François-Marie Robert-Dutertre

Le vin.

Jeunes et vieux, si vous êtes moroses
J’ai le secret de rendre la gaité ;
Si vous voulez voir refleurir les roses
De votre teint, signe de la santé,
Mieux qu’un docteur aux savantes formules
Qui vous prescrit tisanes et pilules,
Par la vertu de ma rouge liqueur
Je rends la vie et réchauffe le cœur.
 
Depuis juillet jusqu’au mois de septembre
Le dieu du jour qui féconda ma fleur
Versa sur moi la pourpre, l’or et l’ambre
Pour me vêtir d’une riche couleur.
Le vendangeur m’arracha de la treille,
Et maintenant, captif en la bouteille,
Je suis tout prêt à couler sous vos doigts.

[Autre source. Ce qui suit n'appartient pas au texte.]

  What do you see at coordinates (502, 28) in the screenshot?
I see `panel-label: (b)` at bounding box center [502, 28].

Et moi l’esclave ici vous ferai rois.
 
Au blond Phœbus j’ai dérobé sa flamme
Lorsqu’il dorait les pampres des coteaux ;
D’attraits nouveaux j’embellis toute femme
Sous l’humble toit comme aux riches châteaux.

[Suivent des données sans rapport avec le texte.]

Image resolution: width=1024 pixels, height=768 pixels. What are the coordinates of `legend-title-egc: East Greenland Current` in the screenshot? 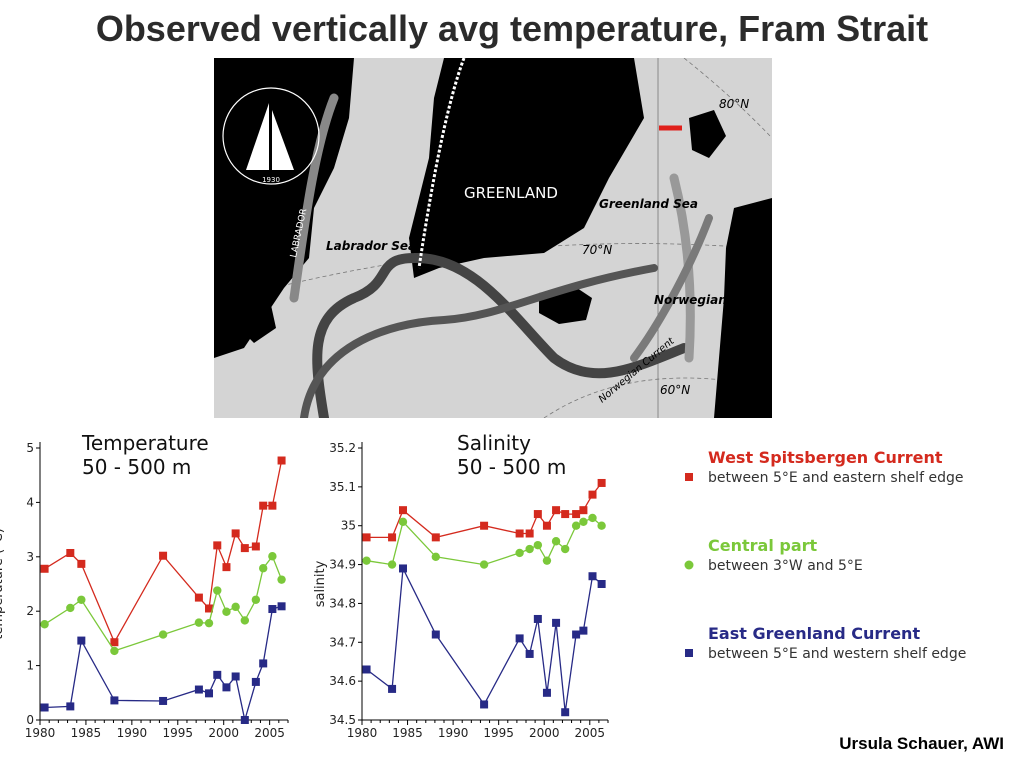 It's located at (814, 634).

Fut-elle, hélas ! à l’âge ou l’on est laide,
Magicien je viens vite à son aide,
Et merveilleux prestidigitateur
Je la fais voir sous un prisme enchanteur.
 
Improvisant ma tribune aux harangues,
Sur toute table où brille mon reflet,
En liberté j’ai bientôt mis les langues
Et couronné les fronts d’un feu follet.
Puis l’esprit part comme un feu d’artifice,
Et jamais tant, sous le morne édifice
Où l’Institut du goût dicte les lois,
On n’entendit si fins propos gaulois.